The sample formation of acquisition preferably, nano-TiO2It is uniformly dispersed, the density of sample is about in 0.22g/cm3, size It is the cylindrical body of about Φ 5cm × 2cm.The sample of composite aerogel as shown in Figure 1, surface topography as shown in Fig. 2, heat insulation-type TiO2/SiO2The aperture of composite aerogel is mainly distributed between 0~50nm, average pore size 26nm.The BET ratio of gained sample Surface area is 726m2/g;Temperature increases to from thermal coefficient variation when rising to 700 DEG C for 25 DEG C for 0.0276W/ (mk) 0.0503W/ (mk) shows excellent infrared light function of shielding.
Embodiment 2
Present embodiments provide a kind of heat insulation-type TiO2/SiO2The preparation method of aerogel composite, specific steps are such as Under:
(1) SiO is prepared2Colloidal sol
The first step first with the mixing of tetraethyl orthosilicate, ethyl alcohol, insufficient amount of water and appropriate hydrochloric acid, whirl at 85 DEG C by mixed liquor Stream 17 hours with realize be sufficiently mixed and improve hydrolysis rate, then 92 DEG C when distillation 4 hours removal reaction generate ethyl alcohol, obtain Obtain the silica solution (CS) of partial hydrolysis, part polycondensation;Wherein tetraethyl orthosilicate, ethyl alcohol, deionized water, the molar ratio of hydrochloric acid are 0.7:10:0.8:2×10-5.Second step reaction is according to required SiO2The density of aeroge is organic by CS and a certain amount of non-alcohol Solvent acetonitrile, water and ammonium hydroxide mixing, volume ratio 1:15:1.3:0.024.Be fully hydrolyzed (temperature of hydrolysis be 30 DEG C, when Between be 30 minutes) obtain SiO afterwards2Then colloidal sol pours into colloidal sol in mold.

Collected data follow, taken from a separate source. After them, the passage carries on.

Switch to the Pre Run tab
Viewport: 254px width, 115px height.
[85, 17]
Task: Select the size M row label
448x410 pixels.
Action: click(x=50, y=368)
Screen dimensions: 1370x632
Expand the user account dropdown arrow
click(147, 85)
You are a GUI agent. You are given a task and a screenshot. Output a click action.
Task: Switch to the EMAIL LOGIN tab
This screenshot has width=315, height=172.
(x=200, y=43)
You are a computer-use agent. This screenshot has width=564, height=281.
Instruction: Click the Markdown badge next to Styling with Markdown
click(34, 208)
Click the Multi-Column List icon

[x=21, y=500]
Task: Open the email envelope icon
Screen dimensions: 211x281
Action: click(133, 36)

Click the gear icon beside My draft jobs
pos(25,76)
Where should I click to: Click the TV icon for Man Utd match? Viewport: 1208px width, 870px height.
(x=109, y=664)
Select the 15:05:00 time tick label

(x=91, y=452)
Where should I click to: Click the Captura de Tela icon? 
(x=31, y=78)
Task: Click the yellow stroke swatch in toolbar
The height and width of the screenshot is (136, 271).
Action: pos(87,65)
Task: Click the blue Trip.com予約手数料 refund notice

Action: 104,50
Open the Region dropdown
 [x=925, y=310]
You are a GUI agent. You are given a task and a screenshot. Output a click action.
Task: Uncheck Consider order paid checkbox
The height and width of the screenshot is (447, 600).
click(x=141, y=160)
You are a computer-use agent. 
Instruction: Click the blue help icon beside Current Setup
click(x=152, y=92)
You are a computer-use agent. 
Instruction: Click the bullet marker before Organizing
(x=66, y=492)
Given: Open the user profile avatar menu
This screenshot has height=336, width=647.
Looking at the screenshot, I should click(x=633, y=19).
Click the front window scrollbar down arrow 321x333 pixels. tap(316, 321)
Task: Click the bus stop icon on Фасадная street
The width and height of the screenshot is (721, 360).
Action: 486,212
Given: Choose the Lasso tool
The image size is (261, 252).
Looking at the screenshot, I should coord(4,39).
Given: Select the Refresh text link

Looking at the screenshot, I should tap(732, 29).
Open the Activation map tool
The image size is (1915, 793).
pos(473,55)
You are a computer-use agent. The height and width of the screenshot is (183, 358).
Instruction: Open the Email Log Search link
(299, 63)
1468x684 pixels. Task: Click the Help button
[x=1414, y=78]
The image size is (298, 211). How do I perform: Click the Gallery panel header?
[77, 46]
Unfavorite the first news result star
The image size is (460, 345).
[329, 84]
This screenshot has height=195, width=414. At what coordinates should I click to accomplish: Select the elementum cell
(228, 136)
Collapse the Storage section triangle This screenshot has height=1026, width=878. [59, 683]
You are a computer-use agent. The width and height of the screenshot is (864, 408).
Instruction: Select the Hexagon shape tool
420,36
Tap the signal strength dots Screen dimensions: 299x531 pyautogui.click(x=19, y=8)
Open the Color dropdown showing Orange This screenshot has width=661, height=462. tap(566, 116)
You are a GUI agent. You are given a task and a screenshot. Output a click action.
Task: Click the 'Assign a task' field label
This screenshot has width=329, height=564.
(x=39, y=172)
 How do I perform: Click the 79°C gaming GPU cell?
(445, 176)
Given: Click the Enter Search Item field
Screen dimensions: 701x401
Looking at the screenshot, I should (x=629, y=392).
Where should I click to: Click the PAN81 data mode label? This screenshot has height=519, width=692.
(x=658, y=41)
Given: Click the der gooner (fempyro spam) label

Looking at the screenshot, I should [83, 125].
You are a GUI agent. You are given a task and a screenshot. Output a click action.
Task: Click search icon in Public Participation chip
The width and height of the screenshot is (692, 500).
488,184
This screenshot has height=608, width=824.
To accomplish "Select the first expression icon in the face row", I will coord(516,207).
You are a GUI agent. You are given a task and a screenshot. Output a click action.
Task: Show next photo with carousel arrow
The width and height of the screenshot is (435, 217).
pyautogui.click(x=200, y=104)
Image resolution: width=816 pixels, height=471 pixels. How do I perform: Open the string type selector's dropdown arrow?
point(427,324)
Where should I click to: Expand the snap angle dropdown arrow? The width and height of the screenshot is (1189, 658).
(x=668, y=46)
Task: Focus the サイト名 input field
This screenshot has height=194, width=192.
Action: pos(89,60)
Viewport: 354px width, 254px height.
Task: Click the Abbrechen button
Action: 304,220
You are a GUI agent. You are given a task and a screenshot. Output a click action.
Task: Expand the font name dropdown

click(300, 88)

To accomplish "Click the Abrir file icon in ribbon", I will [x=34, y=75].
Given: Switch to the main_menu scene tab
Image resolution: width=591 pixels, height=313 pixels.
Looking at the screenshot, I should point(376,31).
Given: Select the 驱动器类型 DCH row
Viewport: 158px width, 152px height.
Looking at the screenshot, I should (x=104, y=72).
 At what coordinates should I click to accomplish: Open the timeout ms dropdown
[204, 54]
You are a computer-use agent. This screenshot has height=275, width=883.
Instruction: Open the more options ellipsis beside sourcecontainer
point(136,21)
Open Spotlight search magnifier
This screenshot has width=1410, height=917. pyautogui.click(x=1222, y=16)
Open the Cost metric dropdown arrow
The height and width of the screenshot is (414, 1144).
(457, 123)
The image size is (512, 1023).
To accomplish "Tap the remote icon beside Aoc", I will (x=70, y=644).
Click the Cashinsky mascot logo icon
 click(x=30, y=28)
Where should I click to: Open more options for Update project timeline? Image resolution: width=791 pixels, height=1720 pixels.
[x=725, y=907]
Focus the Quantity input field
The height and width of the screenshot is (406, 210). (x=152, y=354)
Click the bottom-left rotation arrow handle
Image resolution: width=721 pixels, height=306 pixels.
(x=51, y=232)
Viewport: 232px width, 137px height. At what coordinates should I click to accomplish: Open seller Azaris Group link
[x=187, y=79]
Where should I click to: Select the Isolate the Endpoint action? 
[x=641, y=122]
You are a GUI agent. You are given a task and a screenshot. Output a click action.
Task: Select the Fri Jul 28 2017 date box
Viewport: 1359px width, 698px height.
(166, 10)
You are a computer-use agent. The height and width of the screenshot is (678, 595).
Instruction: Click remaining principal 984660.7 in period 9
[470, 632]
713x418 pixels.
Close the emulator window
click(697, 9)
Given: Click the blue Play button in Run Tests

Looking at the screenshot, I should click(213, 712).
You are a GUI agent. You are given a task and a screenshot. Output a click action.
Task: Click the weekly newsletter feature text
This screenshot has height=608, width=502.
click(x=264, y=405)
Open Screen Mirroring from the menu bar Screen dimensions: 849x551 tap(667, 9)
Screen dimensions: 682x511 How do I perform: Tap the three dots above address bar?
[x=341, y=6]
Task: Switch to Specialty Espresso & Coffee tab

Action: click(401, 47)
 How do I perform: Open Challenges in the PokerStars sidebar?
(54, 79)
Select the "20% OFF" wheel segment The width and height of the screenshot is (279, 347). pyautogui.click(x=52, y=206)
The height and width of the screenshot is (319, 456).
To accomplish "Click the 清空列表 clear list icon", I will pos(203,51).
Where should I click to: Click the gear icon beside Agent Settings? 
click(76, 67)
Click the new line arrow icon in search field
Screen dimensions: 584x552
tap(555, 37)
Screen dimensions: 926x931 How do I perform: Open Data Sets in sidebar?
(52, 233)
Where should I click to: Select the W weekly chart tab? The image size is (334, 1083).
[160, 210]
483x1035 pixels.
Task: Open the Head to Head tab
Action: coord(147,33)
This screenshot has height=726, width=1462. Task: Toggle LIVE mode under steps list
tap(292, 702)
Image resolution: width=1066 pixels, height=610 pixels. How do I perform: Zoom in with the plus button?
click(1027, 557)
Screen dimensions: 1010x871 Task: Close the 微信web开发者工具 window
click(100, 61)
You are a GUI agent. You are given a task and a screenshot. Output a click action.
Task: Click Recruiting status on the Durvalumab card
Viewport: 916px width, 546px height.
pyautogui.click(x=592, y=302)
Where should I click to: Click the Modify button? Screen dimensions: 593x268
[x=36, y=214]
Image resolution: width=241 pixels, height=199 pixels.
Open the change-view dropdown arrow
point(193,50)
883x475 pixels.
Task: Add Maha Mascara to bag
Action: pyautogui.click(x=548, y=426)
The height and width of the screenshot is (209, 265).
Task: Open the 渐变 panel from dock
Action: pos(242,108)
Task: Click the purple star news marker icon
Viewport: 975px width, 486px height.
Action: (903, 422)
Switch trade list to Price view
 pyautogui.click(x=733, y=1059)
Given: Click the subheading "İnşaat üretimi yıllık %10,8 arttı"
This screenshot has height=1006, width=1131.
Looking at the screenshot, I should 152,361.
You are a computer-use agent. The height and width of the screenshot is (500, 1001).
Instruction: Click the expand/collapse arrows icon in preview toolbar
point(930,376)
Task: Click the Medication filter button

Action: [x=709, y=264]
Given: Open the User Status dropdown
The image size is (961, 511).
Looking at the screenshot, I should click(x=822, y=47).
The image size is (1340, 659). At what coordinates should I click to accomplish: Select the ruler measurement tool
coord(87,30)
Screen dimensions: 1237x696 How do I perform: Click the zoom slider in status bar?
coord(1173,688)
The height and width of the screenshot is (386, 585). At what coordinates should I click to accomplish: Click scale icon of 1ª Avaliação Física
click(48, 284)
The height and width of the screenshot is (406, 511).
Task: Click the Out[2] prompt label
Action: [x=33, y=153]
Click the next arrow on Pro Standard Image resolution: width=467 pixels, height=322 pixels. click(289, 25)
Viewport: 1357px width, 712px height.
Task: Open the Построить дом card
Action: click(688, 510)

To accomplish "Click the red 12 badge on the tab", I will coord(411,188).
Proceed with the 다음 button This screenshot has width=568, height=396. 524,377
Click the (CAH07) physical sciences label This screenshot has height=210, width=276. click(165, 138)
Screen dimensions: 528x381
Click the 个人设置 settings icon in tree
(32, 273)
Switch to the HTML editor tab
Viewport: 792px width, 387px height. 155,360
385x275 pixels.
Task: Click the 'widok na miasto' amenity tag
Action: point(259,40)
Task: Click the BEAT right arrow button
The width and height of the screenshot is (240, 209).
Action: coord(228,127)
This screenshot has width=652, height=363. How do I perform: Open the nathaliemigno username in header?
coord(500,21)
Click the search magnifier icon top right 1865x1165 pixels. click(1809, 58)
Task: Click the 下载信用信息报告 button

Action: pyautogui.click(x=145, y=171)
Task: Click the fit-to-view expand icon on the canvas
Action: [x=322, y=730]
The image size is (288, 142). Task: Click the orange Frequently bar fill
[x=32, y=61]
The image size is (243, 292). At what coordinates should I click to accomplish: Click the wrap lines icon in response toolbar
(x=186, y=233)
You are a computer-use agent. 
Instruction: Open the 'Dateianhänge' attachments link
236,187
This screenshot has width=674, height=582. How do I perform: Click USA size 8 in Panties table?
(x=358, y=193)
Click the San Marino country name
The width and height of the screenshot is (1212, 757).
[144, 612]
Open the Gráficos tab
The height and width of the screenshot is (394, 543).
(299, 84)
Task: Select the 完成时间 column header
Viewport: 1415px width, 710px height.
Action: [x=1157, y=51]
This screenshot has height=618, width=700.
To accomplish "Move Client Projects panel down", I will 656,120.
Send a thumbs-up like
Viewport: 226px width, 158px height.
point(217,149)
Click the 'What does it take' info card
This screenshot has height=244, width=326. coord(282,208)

(2)TiO2/SiO2The formation of compound wet gel
Choose the nano-TiO of 8wt%2Powder (partial size is 20~30nm) is doped into the SiO of step (1) preparation2In colloidal sol, And carry out ultrasonic wave (supersonic frequency is 300k Hz, ultrasonic time 1min) dispersion.During doping, dispersion frequency and dispersion Time will affect the density of material, this is because ultrasound can produce cavitation bubble, cavitation bubble collapse generates localized hyperthermia, high pressure With strong shock wave and jet stream, gel process can be accelerated, frequency is bigger, the time longer will largely effect on hydrolysis and contracting Poly- rate destroys balance, and then influences the pore structure of aeroge.After ultrasound, 1.5 hours are stood, by formation TiO2/SiO2Compound wet gel carries out aging.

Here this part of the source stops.